PROBLEMS OF THE NATIONAL CHALLENGE SCHOOLS

Looking back on 2 January at the previous year, the TES editorial pilloried the government’s designation of National Challenge schools. The creation of that label for “underperforming” secondaries was the Government’s worst act of meddling in education during 2008. It epitomised ministers’ perceptions that test statistics mattered more than the work schools do with pupils in their own contexts. In a single, heavy-handed move, ministers publicly labelled 638 secondaries as failures. They later attempted to back-track. The column ended with a familiar plea: This is the year to let schools go free range.

But it was Mary Bousted, general secretary of the Association of Teachers and Lecturers, who put it most strongly in a TES article: Mr Balls, throw away your big stick. She said of his attack on the “excuses” culture, It’s not an excuse to say that schools in socially deprived areas face bigger challenges.

She continued: It’s the time of year again for the ritual, and public humiliation of schools unfortunate enough to be sited in deprived areas. League tables demean these schools, everyone who works in them and, most shamingly, the pupils, who believe they belong at the bottom of the pile because their school is bottom of the table…

The case is clear; the research has been done. Children in poor, inner-city areas do not fail because of the school they go to, but because of their social class. … Schools do what they can to counter the impact of deprivation and social exclusion. Staff wrestle daily with the problems poverty brings. They care for children scarred by family breakdown, poor parenting, material and emotional poverty and neglect. In addition to the enormous pressures all school staff face, those working in deprived areas double up as social workers, counsellors and child advocates. This is their everyday reality, and it is exhausting.

She went on to say that these staff need neither performance league tables nor the army of advisers and inspectors who turn up, destroy their confidence and morale, tell them to do things differently, and then disappear, leaving them bruised and battered to carry on teaching.

OXFORD UNIVERSITY MAJOR REVIEW: ‘GOVERNMENT VISION OF LEARNING TOO NARROW’

In the second week of June the Nuffield Review of 14-19 education was published. The final report, of 238 pages, took six years to complete and cost nearly £1 million. The team was lead by Professor Richard Pring, of Oxford University. As reported by William Stewart in the TES these are some of its powerful conclusions:

Teachers should have a greater say in policy and curriculum, especially at a local level, to counter damaging central government micro-management. • “Orwellian” language of policymakers and their advisers undermines education. • Government’s vision of learning is too narrow and does not recognise the practical, social development and moral commitment. • Resulting targets and inspection criteria focus on the easily measurable and encourage teaching to the test. Assessment must recognise all achievement.

OFSTED

Boredom?

News of Ofsted started the year with a TES report of the allegation from a senior official that teaching is often boring and fails to inspire pupils. I look back at the data and see that one third of schools have teaching that is only satisfactory. Those are going to be the lessons where children have not been stimulated, where they were bored and where teaching was dull.

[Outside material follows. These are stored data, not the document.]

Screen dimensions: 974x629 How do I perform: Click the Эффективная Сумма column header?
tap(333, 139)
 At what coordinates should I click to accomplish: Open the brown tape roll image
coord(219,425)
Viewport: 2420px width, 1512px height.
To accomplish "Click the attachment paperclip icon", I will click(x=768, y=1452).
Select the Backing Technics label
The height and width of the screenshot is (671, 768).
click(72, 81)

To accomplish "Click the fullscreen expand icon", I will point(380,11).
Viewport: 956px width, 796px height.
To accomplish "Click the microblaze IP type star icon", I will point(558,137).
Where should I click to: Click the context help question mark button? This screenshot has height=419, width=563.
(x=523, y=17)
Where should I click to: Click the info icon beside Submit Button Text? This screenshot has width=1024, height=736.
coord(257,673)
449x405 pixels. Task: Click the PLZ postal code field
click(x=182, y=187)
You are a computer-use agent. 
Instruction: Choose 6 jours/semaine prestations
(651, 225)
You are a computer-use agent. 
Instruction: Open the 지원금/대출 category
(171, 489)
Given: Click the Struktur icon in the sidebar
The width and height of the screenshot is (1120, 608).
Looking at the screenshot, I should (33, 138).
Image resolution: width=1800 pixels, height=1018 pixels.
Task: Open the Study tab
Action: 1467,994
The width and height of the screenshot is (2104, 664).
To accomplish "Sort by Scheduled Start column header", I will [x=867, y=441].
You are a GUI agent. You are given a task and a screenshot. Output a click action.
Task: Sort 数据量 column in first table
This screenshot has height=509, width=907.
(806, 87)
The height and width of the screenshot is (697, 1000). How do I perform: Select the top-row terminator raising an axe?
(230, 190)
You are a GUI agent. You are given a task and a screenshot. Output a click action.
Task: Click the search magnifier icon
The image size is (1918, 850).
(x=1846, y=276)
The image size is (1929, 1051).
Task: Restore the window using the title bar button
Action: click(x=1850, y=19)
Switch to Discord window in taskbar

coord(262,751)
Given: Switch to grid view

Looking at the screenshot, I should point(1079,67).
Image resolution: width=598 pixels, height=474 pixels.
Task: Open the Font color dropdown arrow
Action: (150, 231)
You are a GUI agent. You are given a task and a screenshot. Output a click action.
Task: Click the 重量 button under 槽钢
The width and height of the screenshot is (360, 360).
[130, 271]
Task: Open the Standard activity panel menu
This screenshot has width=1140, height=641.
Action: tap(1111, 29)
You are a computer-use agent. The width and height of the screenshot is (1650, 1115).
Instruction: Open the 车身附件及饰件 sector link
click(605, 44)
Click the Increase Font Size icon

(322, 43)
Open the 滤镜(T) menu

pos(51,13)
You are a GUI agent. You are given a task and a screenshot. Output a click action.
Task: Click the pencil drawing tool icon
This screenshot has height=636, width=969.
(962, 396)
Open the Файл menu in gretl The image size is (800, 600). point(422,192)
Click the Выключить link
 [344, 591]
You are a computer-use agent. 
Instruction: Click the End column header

Dr Bernard Trafford, chair of the Headmasters’ and Headmistresses’ Conference, responded angrily. If lessons are dull, it’s Ofsted we need to thank. … Who drilled inflexible, predictable approaches into the profession? Ofsted. The three-part lesson, with objectives made explicit at the start and revisited at the end, has taken root in classrooms throughout the land. The insistence that all pupils know at the start of the lesson what they are supposed to learn in it negates any sense of discovery or consequent “wow” factor that characterises truly memorable learning. Yet safe outcomes have become holy writ.

He goes on to ask why schools are focused obsessively on exams. Could it be the pressure of league tables, naming and shaming, and of Ofsted coming to call? … The Government wants school leaders who keep noses to grindstones and punish non-conformity. It’s a style of leadership I would generally call “bullying”.

School intake the main determinant of school outcomes

Professor Stephen Gorard, of Birmingham University took issue in March with Ofsted because of the claim of Christine Gilbert (chief inspector) that schools in poor areas had been transformed by introducing traditional discipline. She had cited 12 schools that had improved their GCSE results markedly. Gorard pointed out that her analysis took no account of changes in school intake, which has been found in study after study to be the main determinant of school outcomes’.

Stalinesque data

On 13 March the TES carried a letter from Eve Gillmon, a former inspector under the heading Stalinesque data. She said: When the Section 10 inspection framework was revised, seasoned inspectors had to re-apply for their jobs. Using a dubious online process, and questionable material, they had to show an ability to make pre-judgements about a school, purely on the basis of data and against a stopwatch. Those who were not fast number-crunchers were lost from the system; those who were, went on to the Section 5 framework, based on assumptions about the school from a complex self-evaluation form and data.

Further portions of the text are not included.